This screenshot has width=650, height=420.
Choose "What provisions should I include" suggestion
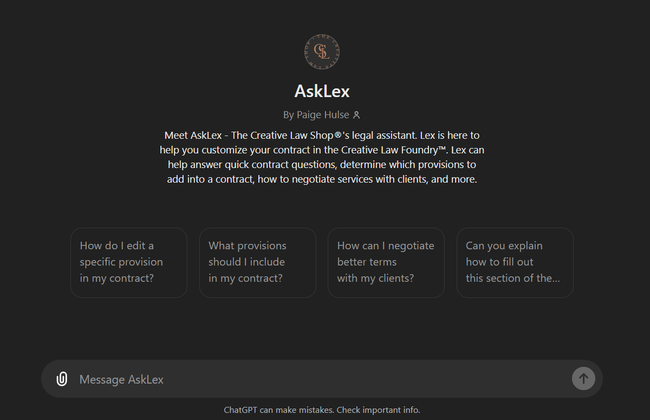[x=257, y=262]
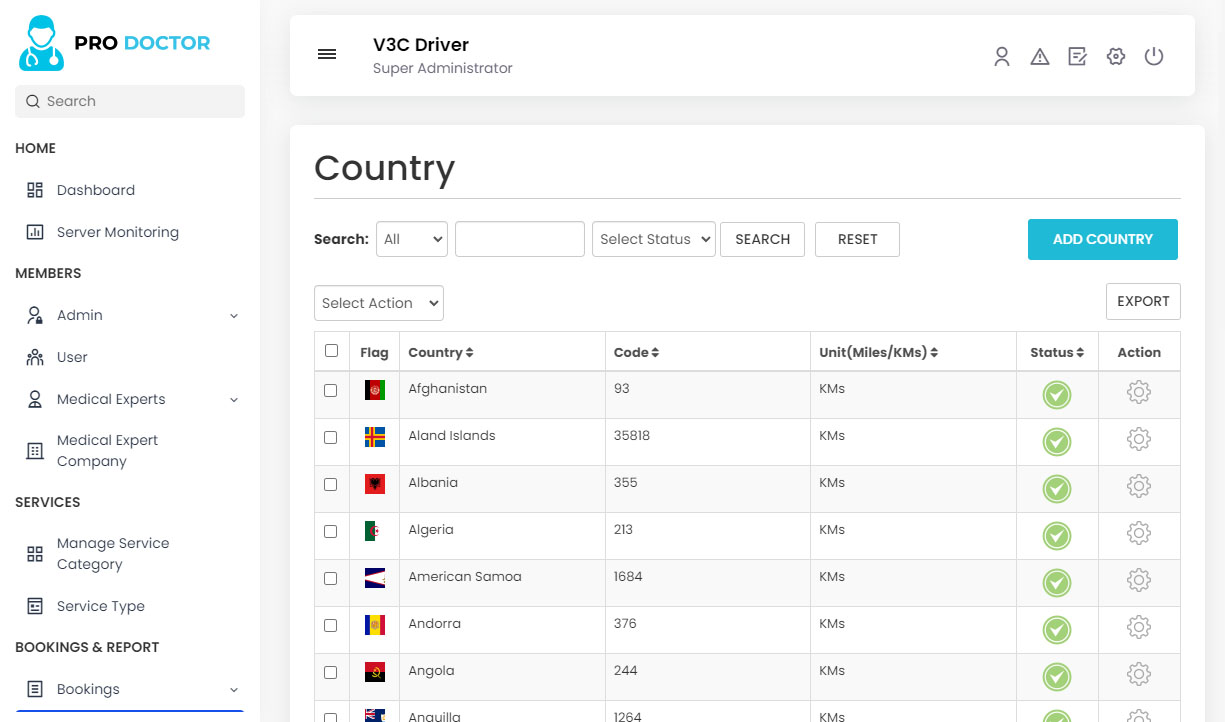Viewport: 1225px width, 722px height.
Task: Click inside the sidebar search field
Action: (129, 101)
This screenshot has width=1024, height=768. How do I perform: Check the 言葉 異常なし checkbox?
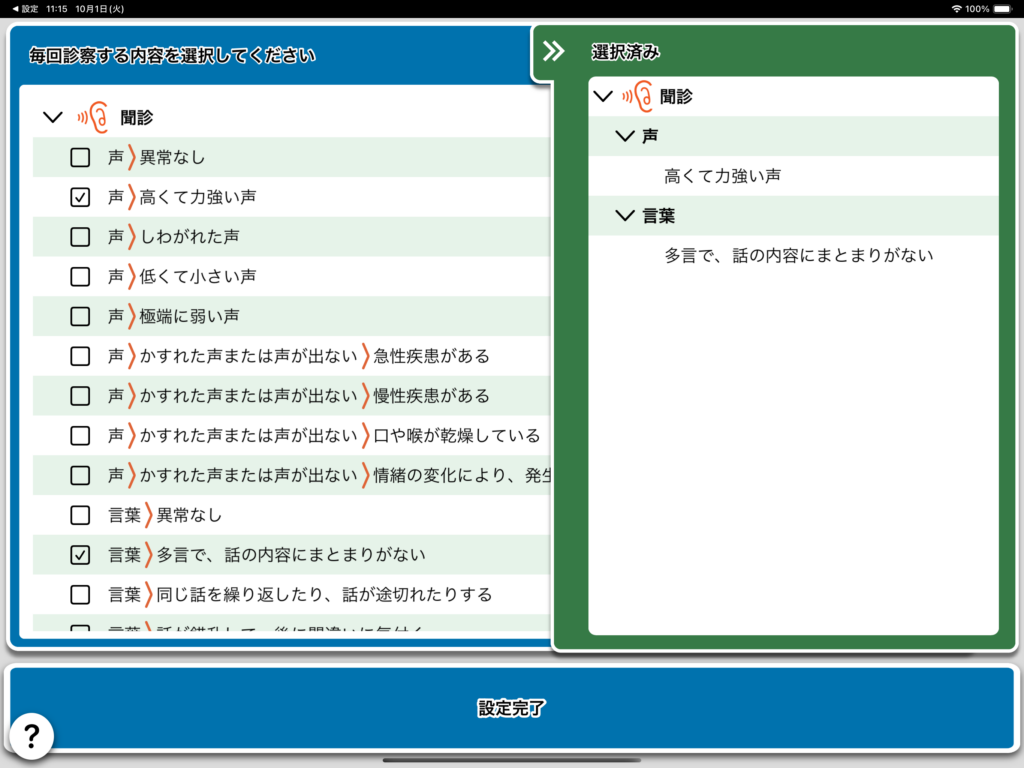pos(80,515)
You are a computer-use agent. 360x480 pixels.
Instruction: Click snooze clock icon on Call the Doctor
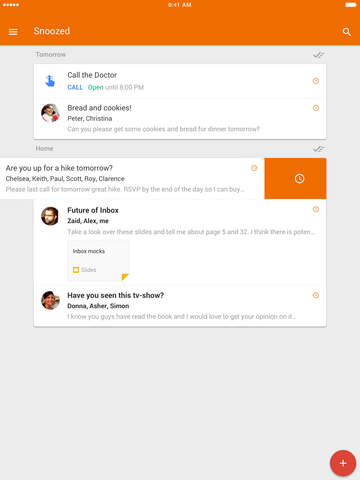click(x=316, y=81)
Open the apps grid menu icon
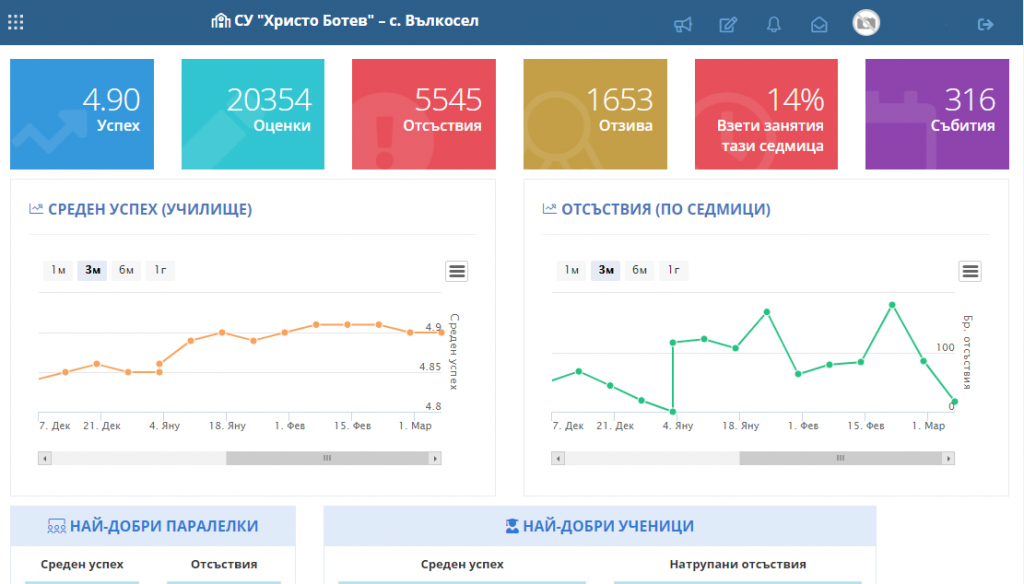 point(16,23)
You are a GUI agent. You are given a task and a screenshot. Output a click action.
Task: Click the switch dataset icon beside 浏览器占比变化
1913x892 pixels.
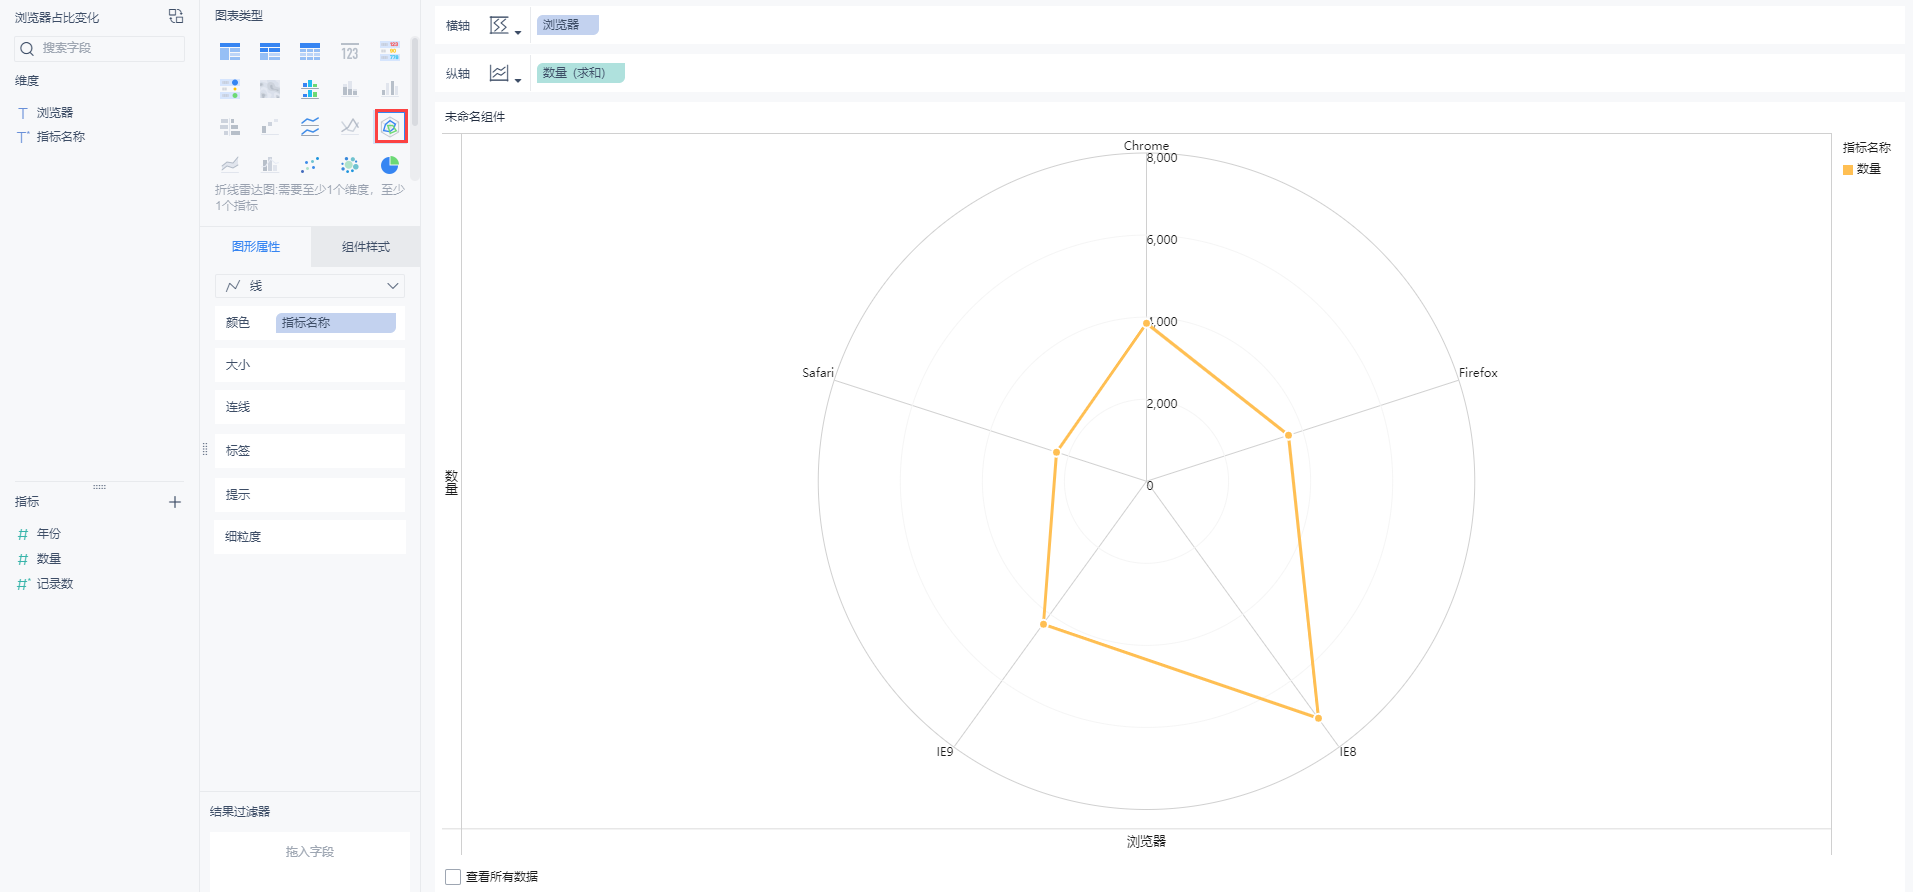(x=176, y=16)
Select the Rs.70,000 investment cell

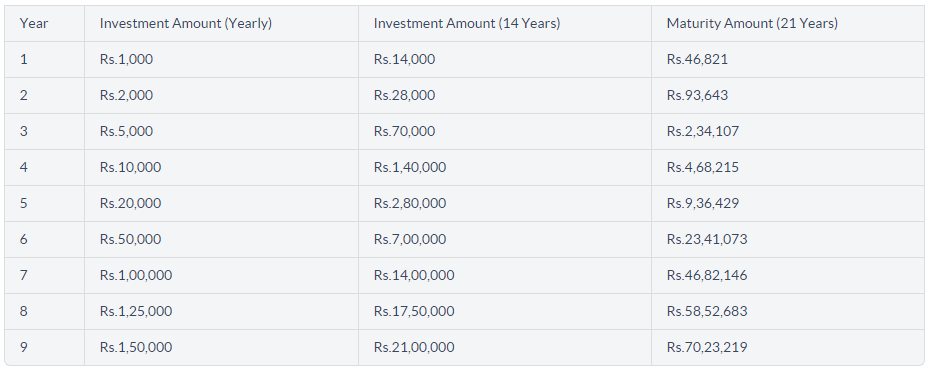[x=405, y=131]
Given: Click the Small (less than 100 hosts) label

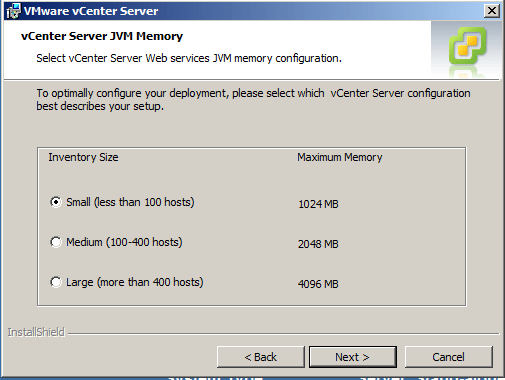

§ **ASSIGNMENT**
Drop the images; copy every entry above exactly.

§ **RESULT FOR THIS EXERCISE**
This screenshot has width=650, height=420.
Choose "What provisions should I include" suggestion
[x=257, y=262]
Viewport: 1225px width, 722px height.
Task: Click inside the sidebar search field
Action: (129, 101)
This screenshot has width=1024, height=768. How do I perform: Check the 言葉 異常なし checkbox?
pos(80,515)
You are a computer-use agent. 360x480 pixels.
Instruction: Click snooze clock icon on Call the Doctor
click(x=316, y=81)
Open the apps grid menu icon
 point(16,23)
You are a GUI agent. You are given a task and a screenshot. Output a click action.
Task: Click the switch dataset icon beside 浏览器占比变化
1913x892 pixels.
(x=176, y=16)
Select the Rs.70,000 investment cell

[x=405, y=131]
Given: Click the Small (less than 100 hosts) label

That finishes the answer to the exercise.